Start SOURCE DATA

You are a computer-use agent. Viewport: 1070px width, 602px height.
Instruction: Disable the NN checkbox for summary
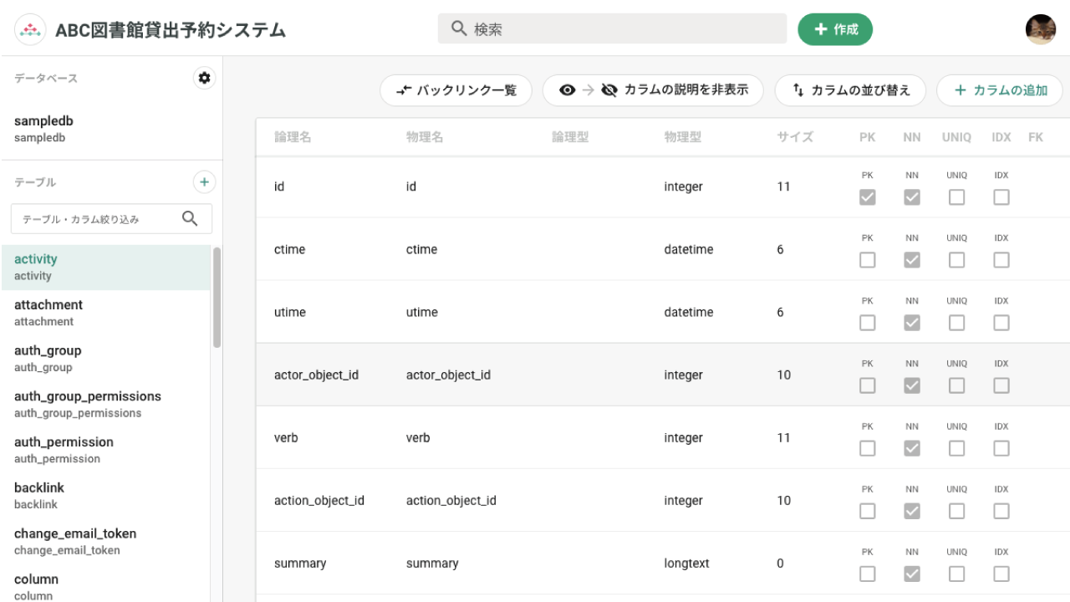(x=911, y=574)
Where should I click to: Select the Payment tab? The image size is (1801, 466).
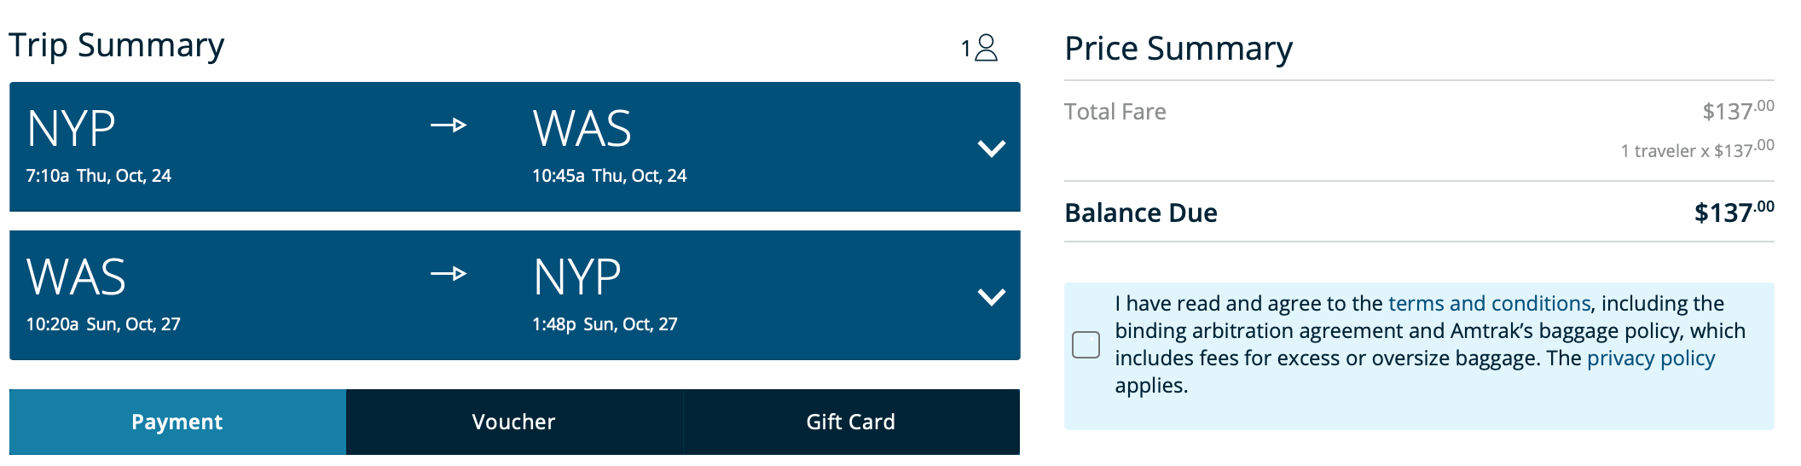[x=177, y=422]
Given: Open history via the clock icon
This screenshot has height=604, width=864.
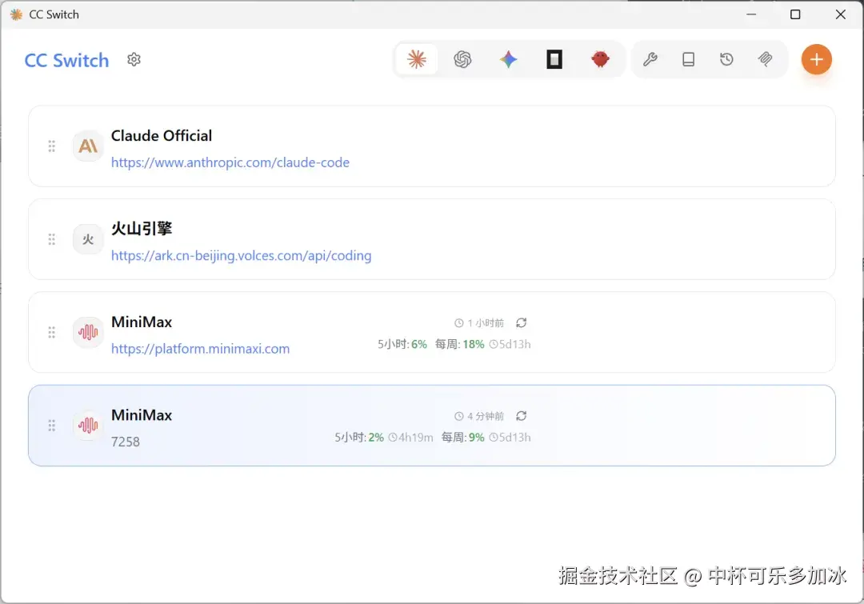Looking at the screenshot, I should click(x=726, y=59).
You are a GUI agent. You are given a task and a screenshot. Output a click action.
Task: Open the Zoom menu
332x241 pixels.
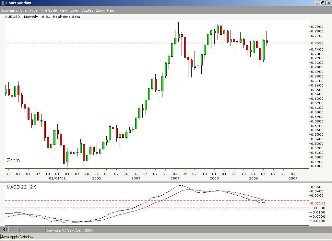coord(100,10)
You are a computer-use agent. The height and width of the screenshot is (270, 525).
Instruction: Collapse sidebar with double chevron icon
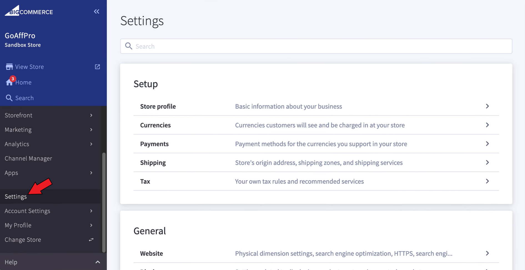pos(96,12)
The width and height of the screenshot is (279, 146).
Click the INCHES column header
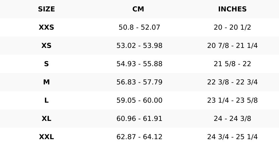coord(232,9)
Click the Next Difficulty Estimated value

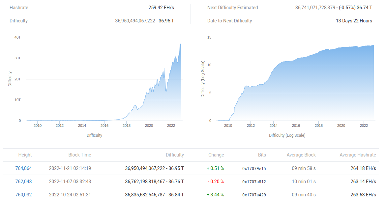click(333, 7)

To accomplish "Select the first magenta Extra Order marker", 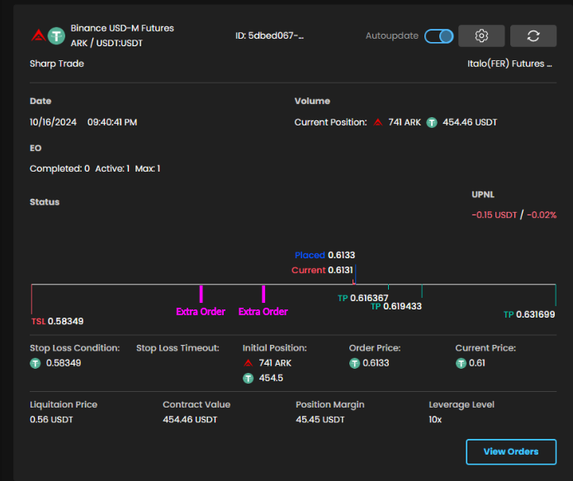I will coord(201,295).
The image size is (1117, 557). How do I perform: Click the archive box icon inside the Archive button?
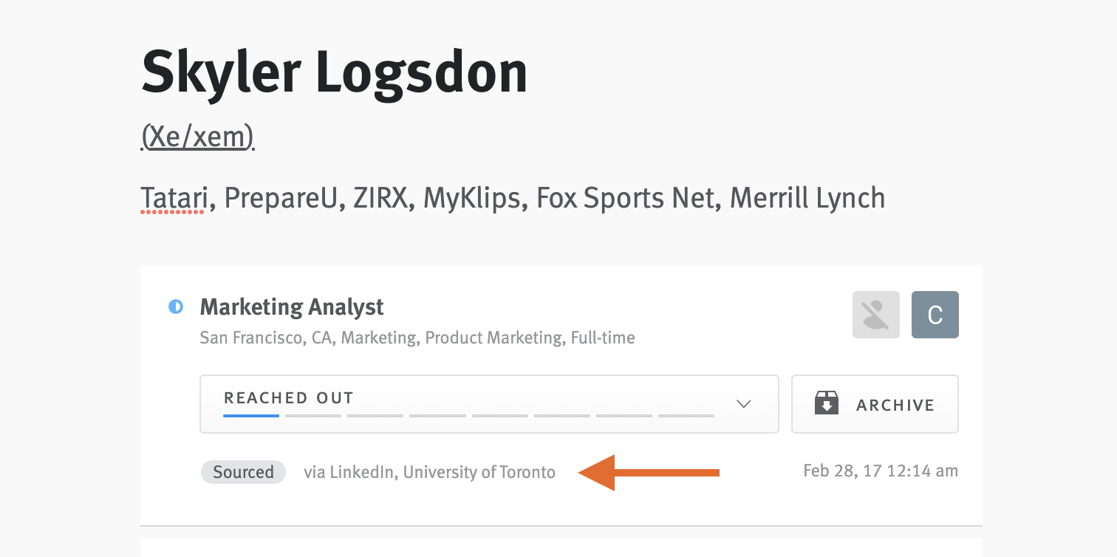pos(827,403)
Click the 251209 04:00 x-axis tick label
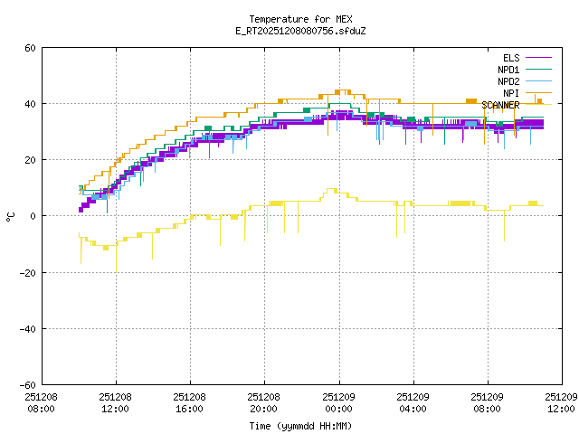Image resolution: width=579 pixels, height=434 pixels. pos(413,402)

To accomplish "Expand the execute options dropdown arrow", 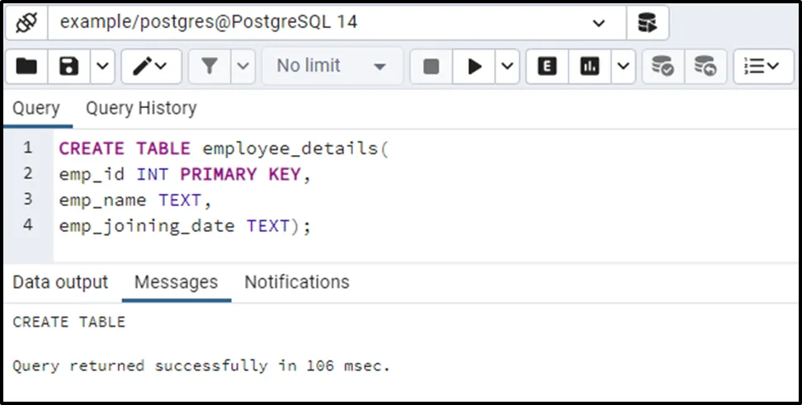I will coord(506,66).
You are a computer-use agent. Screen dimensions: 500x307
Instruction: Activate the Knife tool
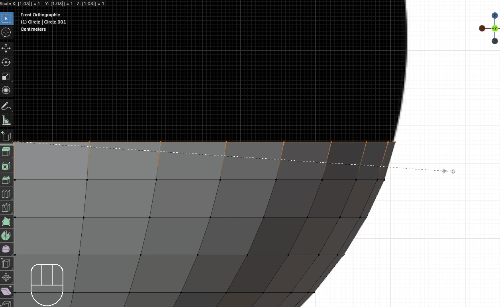6,208
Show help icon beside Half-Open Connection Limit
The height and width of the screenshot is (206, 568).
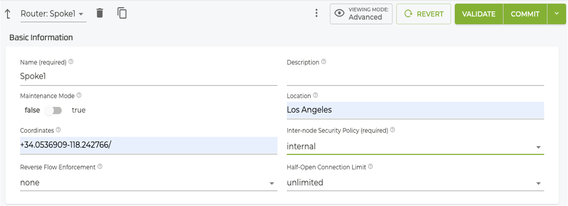point(370,167)
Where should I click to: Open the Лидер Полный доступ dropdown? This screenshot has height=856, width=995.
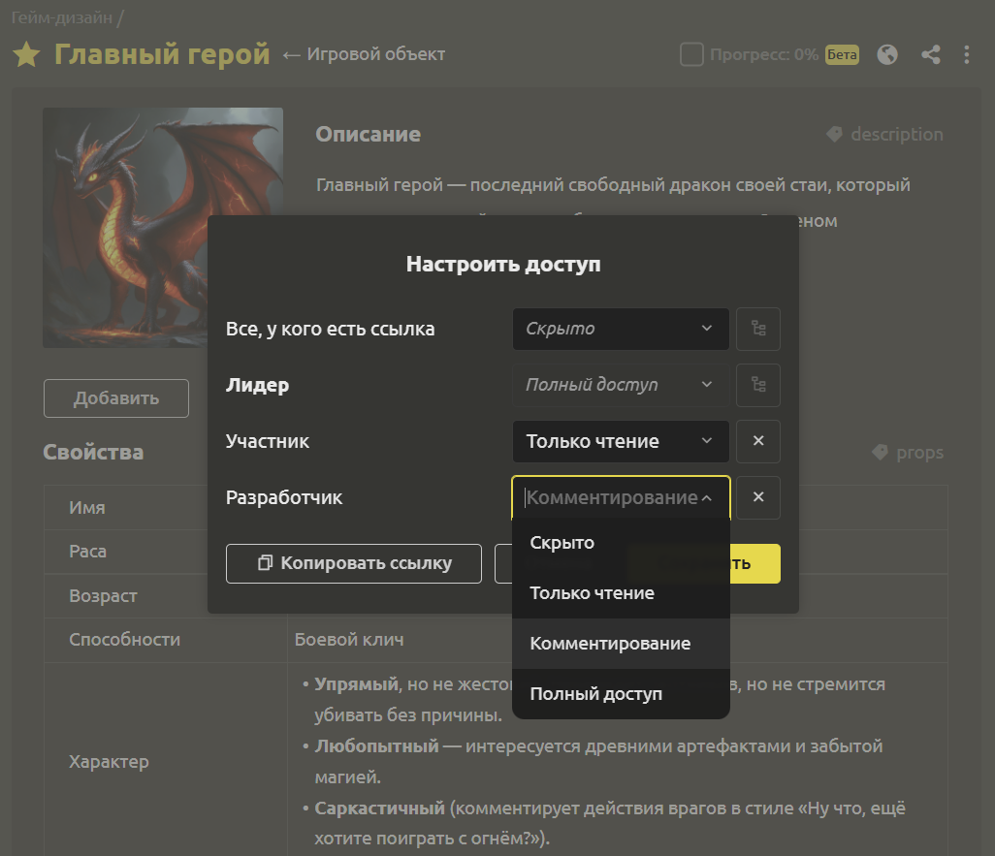click(621, 385)
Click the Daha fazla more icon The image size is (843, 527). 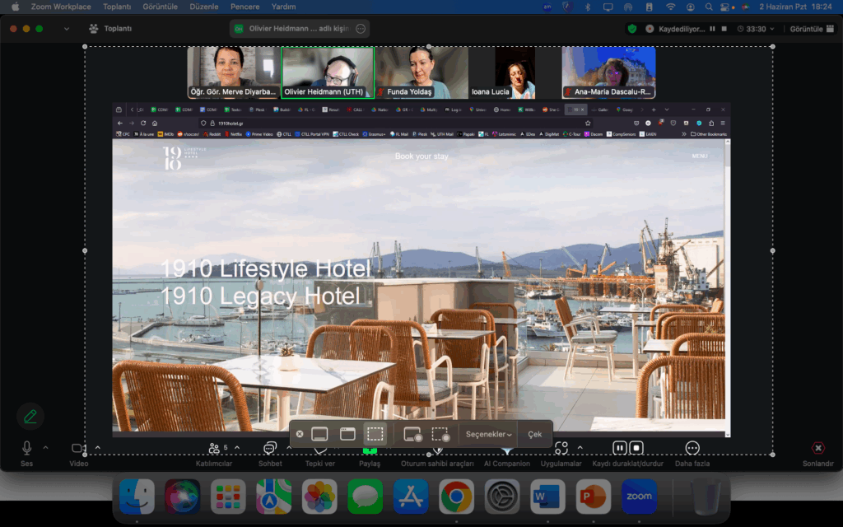pos(692,449)
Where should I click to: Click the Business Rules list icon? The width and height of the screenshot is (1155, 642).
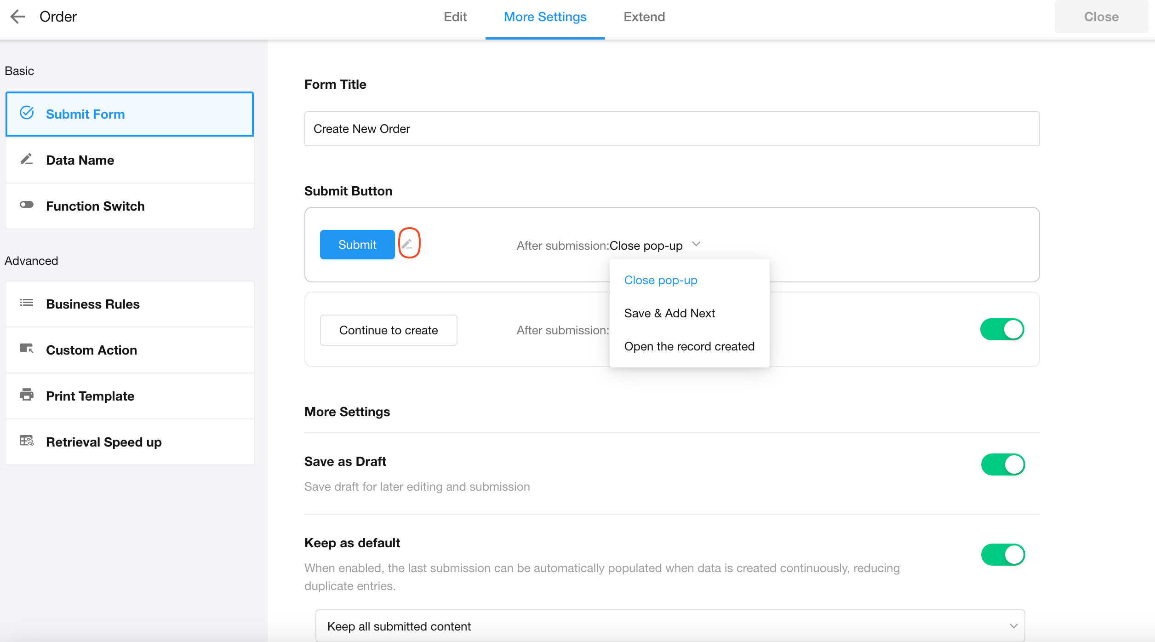pyautogui.click(x=27, y=303)
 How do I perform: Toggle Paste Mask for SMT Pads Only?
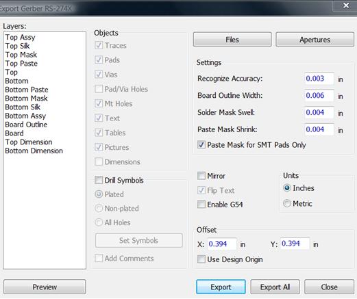(201, 145)
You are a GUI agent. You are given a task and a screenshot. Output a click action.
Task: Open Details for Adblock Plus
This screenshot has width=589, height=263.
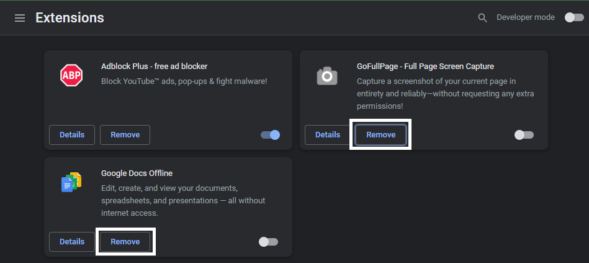(x=72, y=135)
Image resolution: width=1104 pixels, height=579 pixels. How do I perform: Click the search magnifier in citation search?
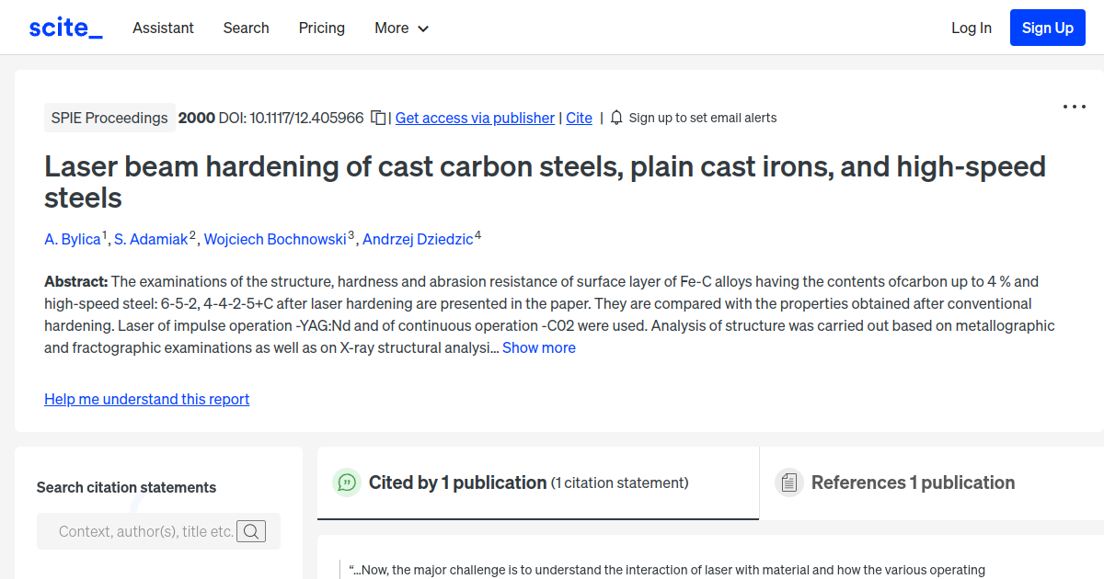pyautogui.click(x=251, y=531)
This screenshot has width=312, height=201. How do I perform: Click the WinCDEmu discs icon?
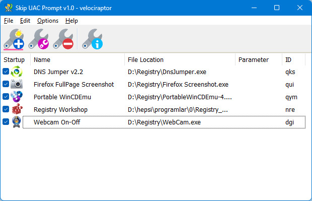click(x=17, y=97)
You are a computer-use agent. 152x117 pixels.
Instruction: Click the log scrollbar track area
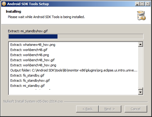pyautogui.click(x=141, y=67)
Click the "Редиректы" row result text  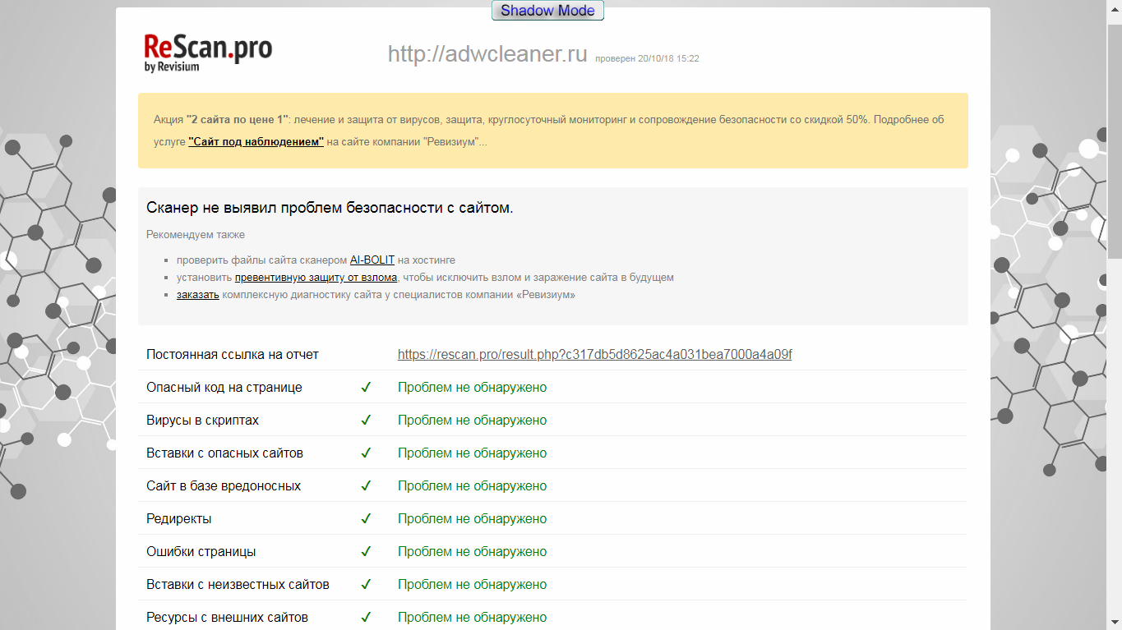tap(472, 518)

End SOURCE DATA

== WORK TO COMPLETE ==
Turn the material from its start through the line containing "click(333, 7)" into a numbered list, skipping blank lines. Leave the pictures out.

== TASK RESPONSE ==
1. You are a computer-use agent. Viewport: 1070px width, 602px height.
2. Instruction: Disable the NN checkbox for summary
3. (x=911, y=574)
4. Where should I click to: Select the Payment tab? The image size is (1801, 466).
5. [x=177, y=422]
6. Given: Open history via the clock icon
7. This screenshot has height=604, width=864.
8. Looking at the screenshot, I should click(x=726, y=59).
9. You are a GUI agent. You are given a task and a screenshot. Output a click action.
10. Task: Open the Zoom menu
11. 332x241 pixels.
12. coord(100,10)
13. You are a computer-use agent. The height and width of the screenshot is (270, 525).
14. Instruction: Collapse sidebar with double chevron icon
15. pos(96,12)
16. The width and height of the screenshot is (279, 146).
17. Click the INCHES column header
18. coord(232,9)
19. Click the Next Difficulty Estimated value
20. click(333, 7)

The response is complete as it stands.